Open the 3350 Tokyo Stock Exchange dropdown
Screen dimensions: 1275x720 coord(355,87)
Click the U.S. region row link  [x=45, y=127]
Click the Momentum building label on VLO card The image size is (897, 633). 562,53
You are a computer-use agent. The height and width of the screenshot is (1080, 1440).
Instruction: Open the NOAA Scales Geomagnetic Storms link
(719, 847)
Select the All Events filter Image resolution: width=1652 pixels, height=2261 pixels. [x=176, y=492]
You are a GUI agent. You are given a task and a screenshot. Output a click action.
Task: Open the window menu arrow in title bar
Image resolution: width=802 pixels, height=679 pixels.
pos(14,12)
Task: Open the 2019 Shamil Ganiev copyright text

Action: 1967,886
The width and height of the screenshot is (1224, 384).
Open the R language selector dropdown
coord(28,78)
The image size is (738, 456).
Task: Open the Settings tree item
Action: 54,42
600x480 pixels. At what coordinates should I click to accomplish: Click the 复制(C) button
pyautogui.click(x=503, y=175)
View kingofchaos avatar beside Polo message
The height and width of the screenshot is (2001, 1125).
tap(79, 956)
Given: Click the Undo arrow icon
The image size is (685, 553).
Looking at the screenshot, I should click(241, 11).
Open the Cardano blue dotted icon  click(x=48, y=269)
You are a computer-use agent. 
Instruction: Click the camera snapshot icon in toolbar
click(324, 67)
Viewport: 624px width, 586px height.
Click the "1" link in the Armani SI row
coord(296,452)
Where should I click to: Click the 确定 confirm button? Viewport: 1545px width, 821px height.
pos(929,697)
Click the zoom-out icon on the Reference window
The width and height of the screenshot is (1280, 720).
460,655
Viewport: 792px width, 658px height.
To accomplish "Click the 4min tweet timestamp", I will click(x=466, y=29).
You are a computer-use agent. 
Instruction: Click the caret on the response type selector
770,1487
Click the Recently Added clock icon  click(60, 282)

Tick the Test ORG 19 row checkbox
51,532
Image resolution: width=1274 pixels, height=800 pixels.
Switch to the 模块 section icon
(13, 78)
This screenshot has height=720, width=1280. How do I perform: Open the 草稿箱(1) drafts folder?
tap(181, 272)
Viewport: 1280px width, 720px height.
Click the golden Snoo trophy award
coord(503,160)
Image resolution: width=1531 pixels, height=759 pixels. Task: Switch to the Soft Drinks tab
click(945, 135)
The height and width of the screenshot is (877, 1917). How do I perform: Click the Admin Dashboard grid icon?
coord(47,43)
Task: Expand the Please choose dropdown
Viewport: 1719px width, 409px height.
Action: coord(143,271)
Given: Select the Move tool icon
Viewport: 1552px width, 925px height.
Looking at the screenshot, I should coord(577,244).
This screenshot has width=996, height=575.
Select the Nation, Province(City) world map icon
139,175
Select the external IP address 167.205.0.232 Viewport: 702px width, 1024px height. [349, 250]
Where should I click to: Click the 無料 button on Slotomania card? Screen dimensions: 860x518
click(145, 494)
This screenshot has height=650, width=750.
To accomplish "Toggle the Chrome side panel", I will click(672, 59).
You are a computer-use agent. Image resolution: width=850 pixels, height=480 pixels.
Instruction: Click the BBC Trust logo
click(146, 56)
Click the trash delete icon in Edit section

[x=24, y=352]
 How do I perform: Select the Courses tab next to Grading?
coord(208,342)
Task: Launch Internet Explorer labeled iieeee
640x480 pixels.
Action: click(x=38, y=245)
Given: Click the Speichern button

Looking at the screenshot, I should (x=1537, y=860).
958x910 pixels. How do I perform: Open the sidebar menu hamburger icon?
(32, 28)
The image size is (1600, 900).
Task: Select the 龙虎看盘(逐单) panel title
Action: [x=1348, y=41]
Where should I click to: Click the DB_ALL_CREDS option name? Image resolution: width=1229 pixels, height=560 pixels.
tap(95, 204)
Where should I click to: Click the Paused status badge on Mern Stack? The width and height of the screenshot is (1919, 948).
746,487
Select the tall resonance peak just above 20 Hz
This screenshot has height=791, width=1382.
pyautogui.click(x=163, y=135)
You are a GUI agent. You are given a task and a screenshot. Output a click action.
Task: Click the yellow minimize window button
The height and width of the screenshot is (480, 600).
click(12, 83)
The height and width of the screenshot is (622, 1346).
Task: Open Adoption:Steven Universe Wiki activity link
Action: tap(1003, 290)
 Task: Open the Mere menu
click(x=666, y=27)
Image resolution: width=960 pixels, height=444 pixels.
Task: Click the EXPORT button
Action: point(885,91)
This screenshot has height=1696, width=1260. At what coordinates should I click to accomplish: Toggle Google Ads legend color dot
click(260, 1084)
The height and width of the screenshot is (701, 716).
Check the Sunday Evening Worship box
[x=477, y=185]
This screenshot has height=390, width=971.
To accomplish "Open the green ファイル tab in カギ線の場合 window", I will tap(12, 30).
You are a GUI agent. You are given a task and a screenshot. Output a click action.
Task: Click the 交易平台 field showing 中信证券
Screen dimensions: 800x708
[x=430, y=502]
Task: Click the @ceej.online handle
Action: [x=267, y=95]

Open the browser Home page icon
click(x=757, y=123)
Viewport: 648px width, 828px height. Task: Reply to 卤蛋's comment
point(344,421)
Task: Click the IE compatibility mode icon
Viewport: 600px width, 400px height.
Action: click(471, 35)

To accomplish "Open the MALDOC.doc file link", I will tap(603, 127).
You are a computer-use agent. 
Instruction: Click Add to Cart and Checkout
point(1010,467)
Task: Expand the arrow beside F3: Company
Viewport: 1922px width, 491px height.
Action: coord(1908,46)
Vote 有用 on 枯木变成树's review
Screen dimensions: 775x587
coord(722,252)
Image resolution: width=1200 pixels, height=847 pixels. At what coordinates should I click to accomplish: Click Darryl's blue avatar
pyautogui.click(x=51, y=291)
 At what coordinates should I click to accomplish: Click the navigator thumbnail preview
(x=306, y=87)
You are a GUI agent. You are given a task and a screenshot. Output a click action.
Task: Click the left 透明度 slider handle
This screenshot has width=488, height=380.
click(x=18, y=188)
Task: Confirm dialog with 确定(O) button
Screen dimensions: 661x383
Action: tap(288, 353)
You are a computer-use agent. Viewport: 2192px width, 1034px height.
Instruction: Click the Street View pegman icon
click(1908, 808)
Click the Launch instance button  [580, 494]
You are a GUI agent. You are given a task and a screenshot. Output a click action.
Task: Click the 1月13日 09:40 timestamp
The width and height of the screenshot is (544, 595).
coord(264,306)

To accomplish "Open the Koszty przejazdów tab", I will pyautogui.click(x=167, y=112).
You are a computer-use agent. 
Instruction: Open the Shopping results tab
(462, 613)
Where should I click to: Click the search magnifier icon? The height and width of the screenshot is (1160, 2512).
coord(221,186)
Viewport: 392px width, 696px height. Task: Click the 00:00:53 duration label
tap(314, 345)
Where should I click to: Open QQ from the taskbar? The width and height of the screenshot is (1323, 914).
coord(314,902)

- - -

Task objective: Each entry needs to be transcribed exactly.

Output of the task:
Open the 3350 Tokyo Stock Exchange dropdown
Screen dimensions: 1275x720 coord(355,87)
Click the U.S. region row link  [x=45, y=127]
Click the Momentum building label on VLO card The image size is (897, 633). 562,53
You are a computer-use agent. The height and width of the screenshot is (1080, 1440).
Instruction: Open the NOAA Scales Geomagnetic Storms link
(719, 847)
Select the All Events filter Image resolution: width=1652 pixels, height=2261 pixels. [x=176, y=492]
You are a GUI agent. You are given a task and a screenshot. Output a click action.
Task: Open the window menu arrow in title bar
Image resolution: width=802 pixels, height=679 pixels.
pos(14,12)
Task: Open the 2019 Shamil Ganiev copyright text

Action: 1967,886
The width and height of the screenshot is (1224, 384).
Open the R language selector dropdown
coord(28,78)
The image size is (738, 456).
Task: Open the Settings tree item
Action: 54,42
600x480 pixels. At what coordinates should I click to accomplish: Click the 复制(C) button
pyautogui.click(x=503, y=175)
View kingofchaos avatar beside Polo message
The height and width of the screenshot is (2001, 1125).
tap(79, 956)
Given: Click the Undo arrow icon
The image size is (685, 553).
Looking at the screenshot, I should click(241, 11).
Open the Cardano blue dotted icon  click(x=48, y=269)
You are a computer-use agent. 
Instruction: Click the camera snapshot icon in toolbar
click(324, 67)
Viewport: 624px width, 586px height.
Click the "1" link in the Armani SI row
coord(296,452)
Where should I click to: Click the 确定 confirm button? Viewport: 1545px width, 821px height.
pos(929,697)
Click the zoom-out icon on the Reference window
The width and height of the screenshot is (1280, 720).
460,655
Viewport: 792px width, 658px height.
To accomplish "Click the 4min tweet timestamp", I will click(x=466, y=29).
You are a computer-use agent. 
Instruction: Click the caret on the response type selector
770,1487
Click the Recently Added clock icon  click(60, 282)

Tick the Test ORG 19 row checkbox
51,532
Image resolution: width=1274 pixels, height=800 pixels.
Switch to the 模块 section icon
(13, 78)
This screenshot has height=720, width=1280. How do I perform: Open the 草稿箱(1) drafts folder?
tap(181, 272)
Viewport: 1280px width, 720px height.
Click the golden Snoo trophy award
coord(503,160)
Image resolution: width=1531 pixels, height=759 pixels. Task: Switch to the Soft Drinks tab
click(945, 135)
The height and width of the screenshot is (877, 1917). How do I perform: Click the Admin Dashboard grid icon?
coord(47,43)
Task: Expand the Please choose dropdown
Viewport: 1719px width, 409px height.
Action: coord(143,271)
Given: Select the Move tool icon
Viewport: 1552px width, 925px height.
Looking at the screenshot, I should coord(577,244).
This screenshot has width=996, height=575.
Select the Nation, Province(City) world map icon
139,175
Select the external IP address 167.205.0.232 Viewport: 702px width, 1024px height. [349, 250]
Where should I click to: Click the 無料 button on Slotomania card? Screen dimensions: 860x518
click(145, 494)
This screenshot has height=650, width=750.
To accomplish "Toggle the Chrome side panel", I will click(672, 59).
You are a computer-use agent. Image resolution: width=850 pixels, height=480 pixels.
Instruction: Click the BBC Trust logo
click(146, 56)
Click the trash delete icon in Edit section

[x=24, y=352]
 How do I perform: Select the Courses tab next to Grading?
coord(208,342)
Task: Launch Internet Explorer labeled iieeee
640x480 pixels.
Action: click(x=38, y=245)
Given: Click the Speichern button

Looking at the screenshot, I should (x=1537, y=860).
958x910 pixels. How do I perform: Open the sidebar menu hamburger icon?
(32, 28)
The image size is (1600, 900).
Task: Select the 龙虎看盘(逐单) panel title
Action: [x=1348, y=41]
Where should I click to: Click the DB_ALL_CREDS option name? Image resolution: width=1229 pixels, height=560 pixels.
tap(95, 204)
Where should I click to: Click the Paused status badge on Mern Stack? The width and height of the screenshot is (1919, 948).
746,487
Select the tall resonance peak just above 20 Hz
This screenshot has height=791, width=1382.
pyautogui.click(x=163, y=135)
You are a GUI agent. You are given a task and a screenshot. Output a click action.
Task: Click the yellow minimize window button
The height and width of the screenshot is (480, 600).
click(12, 83)
The height and width of the screenshot is (622, 1346).
Task: Open Adoption:Steven Universe Wiki activity link
Action: tap(1003, 290)
 Task: Open the Mere menu
click(x=666, y=27)
Image resolution: width=960 pixels, height=444 pixels.
Task: Click the EXPORT button
Action: point(885,91)
This screenshot has height=1696, width=1260. At what coordinates should I click to accomplish: Toggle Google Ads legend color dot
click(260, 1084)
The height and width of the screenshot is (701, 716).
Check the Sunday Evening Worship box
[x=477, y=185]
This screenshot has height=390, width=971.
To accomplish "Open the green ファイル tab in カギ線の場合 window", I will tap(12, 30).
You are a GUI agent. You are given a task and a screenshot. Output a click action.
Task: Click the 交易平台 field showing 中信证券
Screen dimensions: 800x708
[x=430, y=502]
Task: Click the @ceej.online handle
Action: [x=267, y=95]

Open the browser Home page icon
click(x=757, y=123)
Viewport: 648px width, 828px height. Task: Reply to 卤蛋's comment
point(344,421)
Task: Click the IE compatibility mode icon
Viewport: 600px width, 400px height.
Action: click(471, 35)

To accomplish "Open the MALDOC.doc file link", I will tap(603, 127).
You are a computer-use agent. 
Instruction: Click Add to Cart and Checkout
point(1010,467)
Task: Expand the arrow beside F3: Company
Viewport: 1922px width, 491px height.
Action: coord(1908,46)
Vote 有用 on 枯木变成树's review
Screen dimensions: 775x587
coord(722,252)
Image resolution: width=1200 pixels, height=847 pixels. At what coordinates should I click to accomplish: Click Darryl's blue avatar
pyautogui.click(x=51, y=291)
 At what coordinates should I click to accomplish: Click the navigator thumbnail preview
(x=306, y=87)
You are a GUI agent. You are given a task and a screenshot. Output a click action.
Task: Click the left 透明度 slider handle
This screenshot has width=488, height=380.
click(x=18, y=188)
Task: Confirm dialog with 确定(O) button
Screen dimensions: 661x383
Action: tap(288, 353)
You are a computer-use agent. Viewport: 2192px width, 1034px height.
Instruction: Click the Street View pegman icon
click(1908, 808)
Click the Launch instance button  [580, 494]
You are a GUI agent. You are given a task and a screenshot. Output a click action.
Task: Click the 1月13日 09:40 timestamp
The width and height of the screenshot is (544, 595).
coord(264,306)

To accomplish "Open the Koszty przejazdów tab", I will pyautogui.click(x=167, y=112).
You are a computer-use agent. 
Instruction: Open the Shopping results tab
(462, 613)
Where should I click to: Click the search magnifier icon? The height and width of the screenshot is (1160, 2512).
coord(221,186)
Viewport: 392px width, 696px height. Task: Click the 00:00:53 duration label
tap(314, 345)
Where should I click to: Open QQ from the taskbar? The width and height of the screenshot is (1323, 914).
coord(314,902)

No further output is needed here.